>>>>>
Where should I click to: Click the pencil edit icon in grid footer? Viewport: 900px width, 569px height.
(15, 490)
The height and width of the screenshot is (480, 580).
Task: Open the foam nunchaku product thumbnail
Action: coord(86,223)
<<<<<
STATED GOAL ▸ Give every line of the records above as a JSON list of strings, one string per line, leaving out blank lines.

ANSWER TO THIS PROBLEM ▸
[
  "Where should I click to: Click the pencil edit icon in grid footer? Viewport: 900px width, 569px height.",
  "(15, 490)",
  "The height and width of the screenshot is (480, 580).",
  "Task: Open the foam nunchaku product thumbnail",
  "Action: coord(86,223)"
]